Episode Transcript
[00:00:00] When Context becomes Infrastructure why the next phase of global content requires more than Better Prompts By Agustin Defino Deluchi Generative AI Gen AI was supposed to be the answer, and in many respects it delivered. Language models now produce fluent, contextually plausible content across dozens of languages at a scale and speed that would have been unimaginable five years ago.
[00:00:27] Organizations have built workflows around this capability. Budgets have been reallocated. Headcounts have been restructured. The industry moved fast and it captured real gains.
[00:00:38] So why isn't the friction going away? The same content evaluated as correct by every established measure performs radically differently across markets. Prompts that work well in one campaign context fail in another, not because the language is wrong, but because something upstream is missing.
[00:00:57] Quality assurance QA processes designed for source based pipelines are being applied to generative outputs that do not share the same logic. Review cycles grow longer, disagreements about ownership multiply. The tooling keeps improving, but the operational friction does not resolve. The instinct is to look for a better model, a smarter prompt, a more refined workflow. But that instinct is pointing in the wrong direction. The problem is not generation.
[00:01:27] Generation is largely solved. The problem is that the systems doing the generating have no stable, structured understanding of the environments for which they are generating. They produce content without owning any of the consequences that follow.
[00:01:41] This is not a generation problem.
[00:01:44] It is a representation problem. Two systems running in parallel Most organizations in the language industry are currently operating in a hybrid state that nobody designed. Source based pipelines built around translation memory, style guides, glossaries, and structured review exist alongside generative systems that operate on an entirely different logic. One paradigm assumes a source artifact, the other bypasses it. One is optimized for consistency and control, the other is optimized for speed and scale. These two systems are structurally incompatible. The friction that practitioners experience every day disagreements over review scope, confusion about quality ownership, difficulty comparing outputs across workflows is not a process failure. It is the predictable consequence of running two fundamentally different operating models in the same organization applied to the same content problems.
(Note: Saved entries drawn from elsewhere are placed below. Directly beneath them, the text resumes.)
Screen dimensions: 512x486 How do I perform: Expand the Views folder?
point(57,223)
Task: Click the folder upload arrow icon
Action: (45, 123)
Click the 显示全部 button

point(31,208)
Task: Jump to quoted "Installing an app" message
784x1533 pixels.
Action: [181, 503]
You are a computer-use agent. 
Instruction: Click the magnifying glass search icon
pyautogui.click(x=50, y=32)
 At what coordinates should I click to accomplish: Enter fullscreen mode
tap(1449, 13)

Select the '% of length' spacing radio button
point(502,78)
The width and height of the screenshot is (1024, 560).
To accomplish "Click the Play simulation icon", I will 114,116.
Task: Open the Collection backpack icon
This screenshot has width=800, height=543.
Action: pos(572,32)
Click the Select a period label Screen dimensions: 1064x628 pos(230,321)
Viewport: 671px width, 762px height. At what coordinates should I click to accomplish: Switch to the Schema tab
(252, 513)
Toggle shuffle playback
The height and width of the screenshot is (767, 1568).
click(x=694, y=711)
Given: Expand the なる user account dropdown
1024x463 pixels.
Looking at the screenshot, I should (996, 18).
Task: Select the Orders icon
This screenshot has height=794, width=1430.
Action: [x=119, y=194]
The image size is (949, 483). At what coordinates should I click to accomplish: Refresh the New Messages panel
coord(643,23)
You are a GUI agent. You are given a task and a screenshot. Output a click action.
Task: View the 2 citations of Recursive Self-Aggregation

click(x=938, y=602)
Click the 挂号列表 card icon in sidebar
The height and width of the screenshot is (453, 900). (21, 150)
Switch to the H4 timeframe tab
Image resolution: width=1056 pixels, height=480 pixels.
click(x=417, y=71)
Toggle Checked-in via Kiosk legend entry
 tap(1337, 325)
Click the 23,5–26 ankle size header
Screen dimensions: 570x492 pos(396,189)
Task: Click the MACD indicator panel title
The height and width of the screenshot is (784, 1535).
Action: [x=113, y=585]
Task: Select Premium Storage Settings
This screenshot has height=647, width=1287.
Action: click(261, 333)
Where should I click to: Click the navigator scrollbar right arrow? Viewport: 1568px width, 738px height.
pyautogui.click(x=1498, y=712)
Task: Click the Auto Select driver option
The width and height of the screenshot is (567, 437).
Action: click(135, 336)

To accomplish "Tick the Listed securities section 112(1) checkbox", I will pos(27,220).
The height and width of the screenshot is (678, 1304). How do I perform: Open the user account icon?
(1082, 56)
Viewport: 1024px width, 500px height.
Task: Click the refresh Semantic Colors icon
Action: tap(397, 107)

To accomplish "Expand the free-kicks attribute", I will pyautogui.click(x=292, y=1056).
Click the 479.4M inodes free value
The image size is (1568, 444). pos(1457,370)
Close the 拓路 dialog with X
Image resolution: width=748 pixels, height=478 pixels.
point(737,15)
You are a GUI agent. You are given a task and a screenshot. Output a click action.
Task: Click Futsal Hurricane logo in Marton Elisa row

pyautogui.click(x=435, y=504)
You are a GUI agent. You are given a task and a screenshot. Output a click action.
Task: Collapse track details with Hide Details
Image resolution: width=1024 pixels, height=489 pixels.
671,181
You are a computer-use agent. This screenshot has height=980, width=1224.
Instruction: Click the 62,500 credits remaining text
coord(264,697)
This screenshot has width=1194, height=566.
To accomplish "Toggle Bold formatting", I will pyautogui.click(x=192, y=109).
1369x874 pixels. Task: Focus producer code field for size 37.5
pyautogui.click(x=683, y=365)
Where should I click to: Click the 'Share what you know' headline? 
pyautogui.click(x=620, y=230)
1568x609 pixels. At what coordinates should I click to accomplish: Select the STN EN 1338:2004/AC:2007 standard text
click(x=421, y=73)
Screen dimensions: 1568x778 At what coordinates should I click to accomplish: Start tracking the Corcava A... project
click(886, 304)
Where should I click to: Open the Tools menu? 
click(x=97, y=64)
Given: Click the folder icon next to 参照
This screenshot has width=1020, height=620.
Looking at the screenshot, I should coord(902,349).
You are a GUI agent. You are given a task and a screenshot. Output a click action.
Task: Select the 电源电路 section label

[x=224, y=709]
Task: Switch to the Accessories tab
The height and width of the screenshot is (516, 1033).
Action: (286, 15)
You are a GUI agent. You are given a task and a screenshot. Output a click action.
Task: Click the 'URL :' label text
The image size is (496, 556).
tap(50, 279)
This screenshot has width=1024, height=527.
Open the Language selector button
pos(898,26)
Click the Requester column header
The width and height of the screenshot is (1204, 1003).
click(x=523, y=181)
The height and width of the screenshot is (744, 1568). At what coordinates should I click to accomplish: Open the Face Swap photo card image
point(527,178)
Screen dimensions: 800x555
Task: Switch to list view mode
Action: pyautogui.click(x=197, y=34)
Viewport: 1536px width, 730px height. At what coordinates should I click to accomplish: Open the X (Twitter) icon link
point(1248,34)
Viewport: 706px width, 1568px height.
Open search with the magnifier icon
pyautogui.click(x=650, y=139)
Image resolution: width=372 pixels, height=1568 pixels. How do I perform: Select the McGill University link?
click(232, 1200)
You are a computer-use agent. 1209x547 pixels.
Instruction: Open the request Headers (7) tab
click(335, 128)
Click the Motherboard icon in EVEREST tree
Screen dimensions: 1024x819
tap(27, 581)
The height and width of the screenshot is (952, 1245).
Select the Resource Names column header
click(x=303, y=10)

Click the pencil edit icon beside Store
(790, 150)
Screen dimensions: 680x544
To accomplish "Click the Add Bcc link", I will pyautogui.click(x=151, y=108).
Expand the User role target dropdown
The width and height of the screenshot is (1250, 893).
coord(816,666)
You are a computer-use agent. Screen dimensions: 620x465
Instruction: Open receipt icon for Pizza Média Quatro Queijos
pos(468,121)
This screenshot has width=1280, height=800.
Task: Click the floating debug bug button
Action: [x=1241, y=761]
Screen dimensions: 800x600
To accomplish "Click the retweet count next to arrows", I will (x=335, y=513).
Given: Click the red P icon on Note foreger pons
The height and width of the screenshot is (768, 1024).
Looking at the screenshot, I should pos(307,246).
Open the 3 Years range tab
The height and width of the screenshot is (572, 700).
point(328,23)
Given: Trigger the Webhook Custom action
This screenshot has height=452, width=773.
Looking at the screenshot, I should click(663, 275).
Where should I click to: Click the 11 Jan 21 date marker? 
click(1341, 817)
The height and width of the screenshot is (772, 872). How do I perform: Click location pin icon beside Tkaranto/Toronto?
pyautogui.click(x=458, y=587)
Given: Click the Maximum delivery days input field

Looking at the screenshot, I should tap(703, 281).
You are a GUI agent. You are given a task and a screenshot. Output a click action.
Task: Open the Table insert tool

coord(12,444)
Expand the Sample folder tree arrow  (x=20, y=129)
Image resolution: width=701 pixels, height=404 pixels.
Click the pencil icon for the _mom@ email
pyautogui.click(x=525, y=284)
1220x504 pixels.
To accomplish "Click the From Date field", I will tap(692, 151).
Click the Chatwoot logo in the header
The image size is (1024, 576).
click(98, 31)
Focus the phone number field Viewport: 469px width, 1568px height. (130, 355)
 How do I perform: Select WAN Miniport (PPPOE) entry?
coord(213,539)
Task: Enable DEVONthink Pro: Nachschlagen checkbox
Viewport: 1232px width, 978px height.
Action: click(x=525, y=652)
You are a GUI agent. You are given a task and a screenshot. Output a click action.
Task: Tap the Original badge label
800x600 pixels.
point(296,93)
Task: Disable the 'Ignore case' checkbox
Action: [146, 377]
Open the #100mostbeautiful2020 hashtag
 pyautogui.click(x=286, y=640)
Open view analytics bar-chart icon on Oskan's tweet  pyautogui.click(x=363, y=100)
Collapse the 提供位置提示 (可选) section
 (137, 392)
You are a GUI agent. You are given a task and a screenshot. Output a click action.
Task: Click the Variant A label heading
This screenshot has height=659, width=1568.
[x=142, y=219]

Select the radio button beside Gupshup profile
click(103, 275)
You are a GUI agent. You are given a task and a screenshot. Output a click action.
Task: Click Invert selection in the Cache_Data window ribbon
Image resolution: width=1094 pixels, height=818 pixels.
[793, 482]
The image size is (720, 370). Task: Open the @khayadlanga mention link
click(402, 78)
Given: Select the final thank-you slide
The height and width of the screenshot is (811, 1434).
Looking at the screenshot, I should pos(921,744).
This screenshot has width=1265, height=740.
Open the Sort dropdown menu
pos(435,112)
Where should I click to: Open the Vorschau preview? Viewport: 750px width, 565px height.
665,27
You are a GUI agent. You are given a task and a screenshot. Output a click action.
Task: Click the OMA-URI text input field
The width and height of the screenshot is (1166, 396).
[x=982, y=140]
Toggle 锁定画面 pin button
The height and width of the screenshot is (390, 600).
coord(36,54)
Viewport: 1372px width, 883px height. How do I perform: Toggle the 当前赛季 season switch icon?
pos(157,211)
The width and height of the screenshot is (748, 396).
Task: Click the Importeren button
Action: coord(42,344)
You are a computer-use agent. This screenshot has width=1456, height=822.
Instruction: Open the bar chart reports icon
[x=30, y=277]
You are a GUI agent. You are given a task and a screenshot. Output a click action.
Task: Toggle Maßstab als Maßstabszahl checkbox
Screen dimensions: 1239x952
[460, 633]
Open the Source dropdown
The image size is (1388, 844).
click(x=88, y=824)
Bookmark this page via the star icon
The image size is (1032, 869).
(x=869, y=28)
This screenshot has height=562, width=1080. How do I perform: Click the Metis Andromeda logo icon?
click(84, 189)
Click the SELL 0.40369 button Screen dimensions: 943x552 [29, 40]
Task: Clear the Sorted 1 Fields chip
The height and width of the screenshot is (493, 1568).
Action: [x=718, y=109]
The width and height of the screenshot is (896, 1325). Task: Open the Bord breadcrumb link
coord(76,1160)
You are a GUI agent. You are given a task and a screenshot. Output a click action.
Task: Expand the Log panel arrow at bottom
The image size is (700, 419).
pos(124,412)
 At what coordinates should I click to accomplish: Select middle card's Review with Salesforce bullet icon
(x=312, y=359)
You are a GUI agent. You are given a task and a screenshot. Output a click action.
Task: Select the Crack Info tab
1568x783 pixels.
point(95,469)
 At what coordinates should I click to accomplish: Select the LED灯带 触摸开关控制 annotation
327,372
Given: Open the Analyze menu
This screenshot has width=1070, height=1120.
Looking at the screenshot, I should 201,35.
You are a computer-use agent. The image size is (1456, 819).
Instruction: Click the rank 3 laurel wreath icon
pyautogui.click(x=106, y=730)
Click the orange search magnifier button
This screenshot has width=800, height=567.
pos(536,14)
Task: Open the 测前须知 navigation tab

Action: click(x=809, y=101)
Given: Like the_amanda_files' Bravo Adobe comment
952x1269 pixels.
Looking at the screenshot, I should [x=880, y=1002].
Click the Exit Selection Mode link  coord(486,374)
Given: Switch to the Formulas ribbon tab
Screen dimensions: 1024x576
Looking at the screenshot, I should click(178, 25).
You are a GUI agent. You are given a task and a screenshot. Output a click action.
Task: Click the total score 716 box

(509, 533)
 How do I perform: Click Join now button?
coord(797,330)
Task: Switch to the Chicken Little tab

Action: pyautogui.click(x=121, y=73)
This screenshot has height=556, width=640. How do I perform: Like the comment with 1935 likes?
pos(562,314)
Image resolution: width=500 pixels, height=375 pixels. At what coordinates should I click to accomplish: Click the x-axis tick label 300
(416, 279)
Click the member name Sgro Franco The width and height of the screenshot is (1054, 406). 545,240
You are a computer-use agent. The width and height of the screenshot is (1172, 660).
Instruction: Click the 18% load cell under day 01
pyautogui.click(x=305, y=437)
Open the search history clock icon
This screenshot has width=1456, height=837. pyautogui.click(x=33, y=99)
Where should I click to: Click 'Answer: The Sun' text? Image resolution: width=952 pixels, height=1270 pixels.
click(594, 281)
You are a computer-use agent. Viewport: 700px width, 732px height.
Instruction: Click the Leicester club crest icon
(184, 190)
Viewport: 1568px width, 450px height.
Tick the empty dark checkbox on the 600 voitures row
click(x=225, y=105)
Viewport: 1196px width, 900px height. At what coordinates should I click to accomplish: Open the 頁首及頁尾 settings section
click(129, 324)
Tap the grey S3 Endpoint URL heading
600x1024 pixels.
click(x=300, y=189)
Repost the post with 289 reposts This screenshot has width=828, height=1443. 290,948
[00:02:44] The industry's instinct has been to reach for tooling better Computer assisted translation integrations machine translation post editing workflows Generative aware QHX these adjustments help at the margins, but they do not address the structural mismatch. The problem is not procedural it is architectural. What LLMs actually lack large language models are pattern engines of remarkable sophistication.
[00:03:16] Given a well constructed prompt with sufficient context, they will produce output that is fluent, plausible, and often genuinely good.
[00:03:25] This is not a small achievement, but there is a structural limitation that no amount of prompt refinement can overcome. LLMs have no persistent model of the world for which they are generating.
[00:03:36] Every generation call starts from scratch. The model has no memory of how a previous campaign performed in a given market. It carries no understanding of how a particular audience segment responds to different rhetorical registers. It cannot reason about the regulatory constraints that apply in one jurisdiction but not another, or track how those constraints have evolved. It produces output without owning any of the consequences that follow.
[00:04:02] The standard response to this limitation is to inject more context into the prompt. Audience Personas, market guidelines, tone of voice, documents, brand glossaries. This works up to a point. Injected context is better than no context. But there is a fundamental difference between context that is provided at generation time and context that is maintained as a persistent system. One is a workaround, the other is infrastructure. The distinction matters because injected context is static. It does not update when market conditions shift. It does not incorporate performance signals from previous deployments.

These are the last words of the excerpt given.